The fibres of Gluteal Maximus are largely perpendicular to each other and line up in the direction of pull giving it it's quadrilateral shape and course appearance. There are two layers to the muscle which pass down to the insertional attachment.

Gluteus maximus covers all of the gluteal muscles except for the antero_superior third of the Glutes medius. 

This uncovered part of Gluteus medius is the safe area at which we should apply buttocks dorso gluteal intramuscular injections .

The ischial tuberosity can be felt deep to the lower part of the Glutes maximus , When the thigh is flexed the lower border of Glutes Maximus moves superiorly , exposing the ischial tuberosit subcutaneously .Therefore you don`t sit on your Glutes Maximus muscle but you sit on the ishial tuberosity , ischial bursae , subcutaneous fat and skin.

Gluteus Maximus


  • Posterior gluteal line of the ilium 
  • Posterior surface of the lower part of sacrum 
  • Side of the coccyx 
  • Aponeurosis of erector spinae 
  • Sacrotuberous ligaemnt
  • Gluteal aponeurosis

Attaches to thoracolumbar and it`s associated raphe .By this attachment Glutes maximus is coupled to the ipsilateral multifidus and contralateral Latissimus dorsi forming posterior oblique and deep longitudinal myofascial slings you can read more in details of these in the Anatomy Slings and Their Relationship to Low Back Pain.


The lager proximal portion of the muscle and the superficial fibers of distal portion of the muscle. The larger proximal portion, which forms three-quarters of the fibres inserts into the Iliotibial tract the other fibres insert indirectly by the lateral intermuscular septum into linea aspera of femur.

The deeper fibres of the distal portion of the muscle form an aponeurosis which attaches to the gluteal tuberosity of the femur.

Nerve supply

The gluteus maximus is supplied by the inferior gluteal nerve (root L5, S1 and S2). Cutaneous supply is mainly provided by L2 and 3.


Gluteus maximus main actions are to extend and laterally rotate the hip joint. Furthermore, upper fibers can abduct the hip whereas the lower fibers can adduct. 

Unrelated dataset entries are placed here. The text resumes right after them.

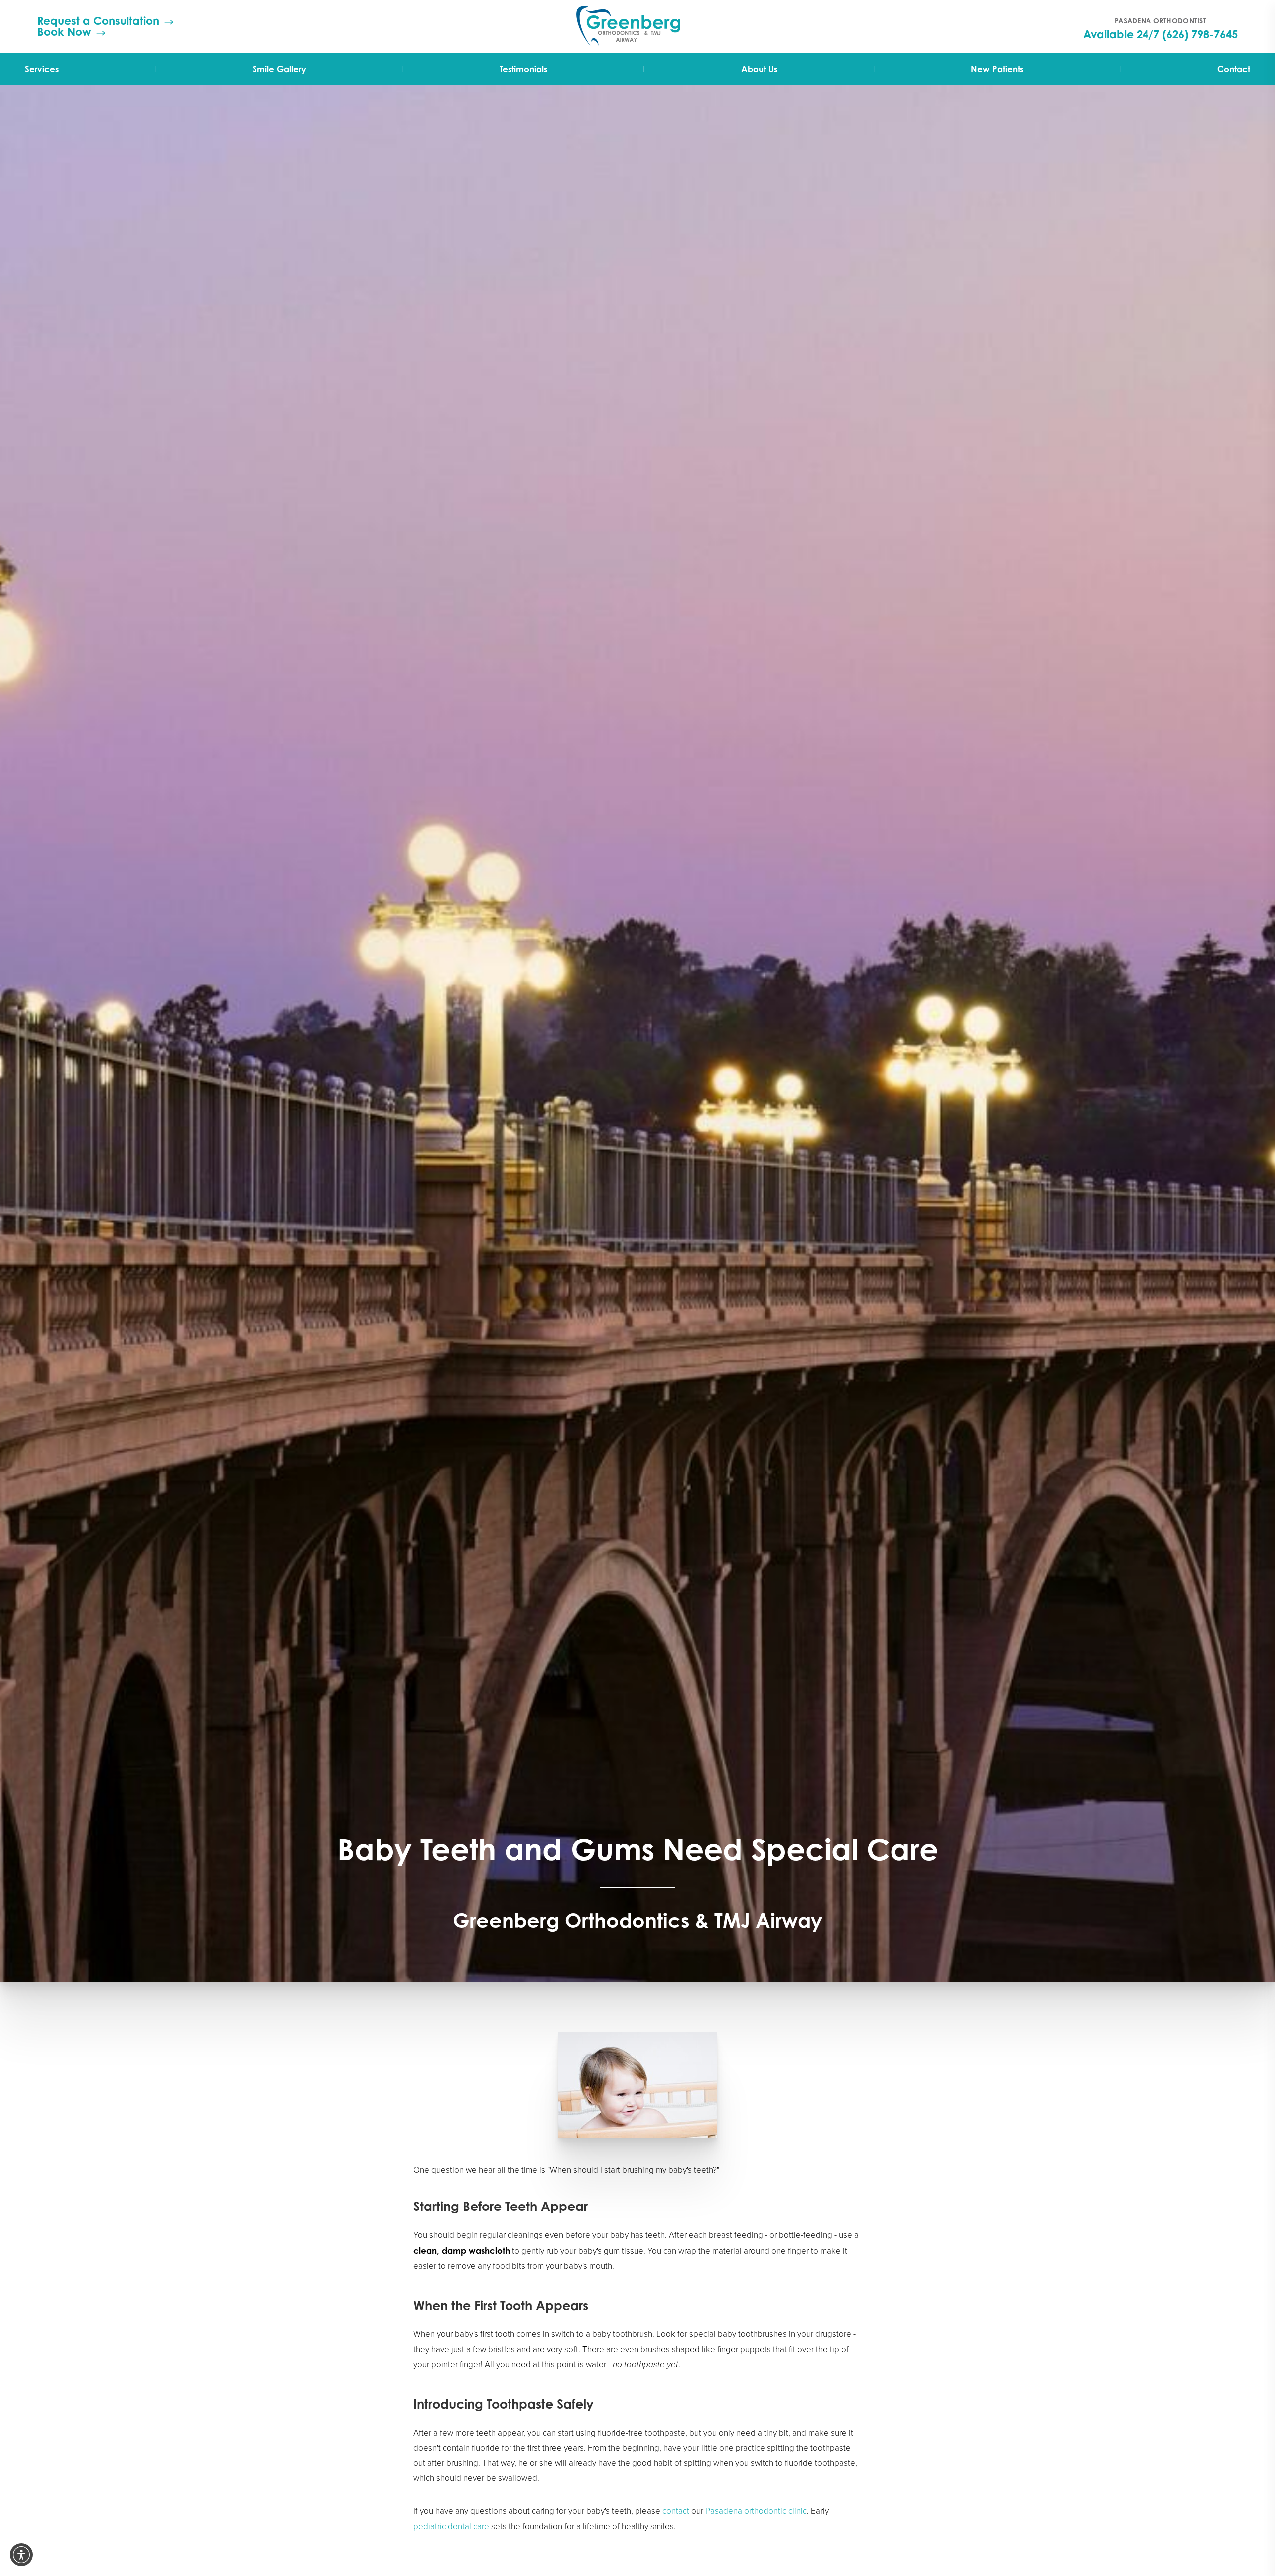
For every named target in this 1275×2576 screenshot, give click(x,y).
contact (675, 2511)
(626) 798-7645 (1200, 34)
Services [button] (42, 69)
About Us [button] (759, 69)
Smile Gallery (279, 69)
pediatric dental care (451, 2526)
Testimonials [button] (523, 69)
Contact (1233, 69)
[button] (21, 2554)
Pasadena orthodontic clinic (756, 2511)
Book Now (64, 31)
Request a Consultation (98, 20)
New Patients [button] (997, 69)
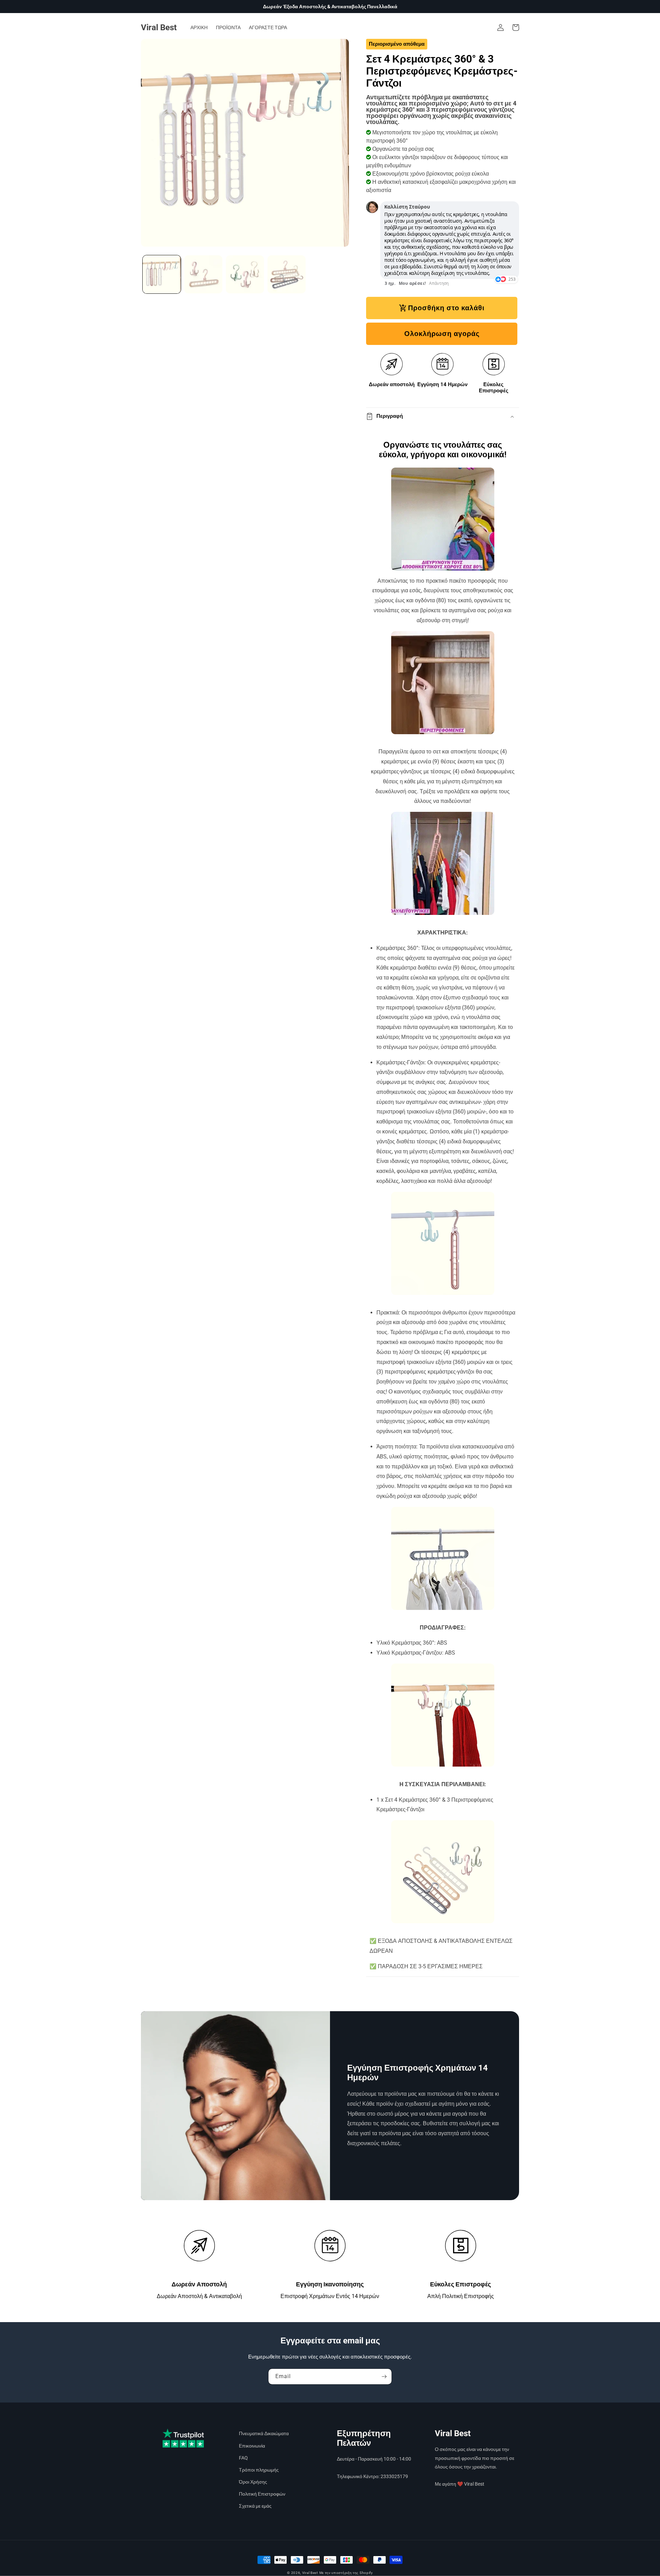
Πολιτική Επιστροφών (262, 2494)
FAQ (243, 2458)
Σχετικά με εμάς (255, 2506)
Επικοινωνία (252, 2446)
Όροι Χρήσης (253, 2482)
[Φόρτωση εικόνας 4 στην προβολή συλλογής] (286, 274)
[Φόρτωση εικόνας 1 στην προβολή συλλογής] (162, 274)
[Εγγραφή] (384, 2376)
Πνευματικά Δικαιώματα (264, 2433)
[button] (515, 27)
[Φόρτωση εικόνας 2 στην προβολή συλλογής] (203, 274)
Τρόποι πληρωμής (259, 2470)
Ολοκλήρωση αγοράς (442, 333)
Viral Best (310, 2573)
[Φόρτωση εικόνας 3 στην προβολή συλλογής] (245, 274)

As a powerful extensor of the hip joint, the gluteus maximus suited to powerful lower limb movements such as stepping onto a step, climbing or running but is not used greatly during normal walking. 

Gluteus maximus and the hamstrings work together to extend the trunk from a flexed position by pulling the pelvis backwards, for example standing up from a bent forward position. 

Eccentric control is also provided when bending forward. Superior fibers of the gluteus maximus can extend the knee through its attachment to theIliotibial tract.

Gluteus maximus has several stability roles: balancing the pelvis on femoral heads thus maintaining upright posture, the attachment throught the iliotibial tract supports the lateral knee, and lateral rotation of femur when standing assists raising the medial longitudinal arch of the foot.

Attachment of Glutes maximus to fascia of SIJ and it`s ligaments made the Glutes maximus to become a contributing force in self _ bracing mechanism of SIJ.

Gluteus maximus works to offload the ischial tuberosities when supporting body weight in sitting by a static of dynamic contraction.

If the gluteus maximus is paralyzed climbing stairs and running will become very difficult however, other muscles can extend the hip.

Gluteus maximus can be trained to produce functional knee extension when quadriceps femoris is weak or paralyzed.

Research has indicated that contraction of the deep abdominal muscles may assist with the contraction of gluteus maximus to assist with the control of anterior pelvic rotation.[6] Gluteal muscle weakness has been proposed to be associated with a number of lower limb injuries.

Clinical Relevance

Gluteus maximus is one of the strongest muscle in the human body. It works with the semitendinoses and semimembranoses to extend the hip. When paralysis of gluteus maximus occurs, the person feels difficulty to stand up from the sitting posture without the support. 

The gluteus maximus paralysis is more obvious in case of muscular dystrophy. The gower's sign is positive on physical examination which is commonly observed due to the weakness of proximal hip muscles. In such a condition, the child feels difficulty to stand up due to which he/she places their hands on legs for support and then on the thighs which help the child to climb on themselves.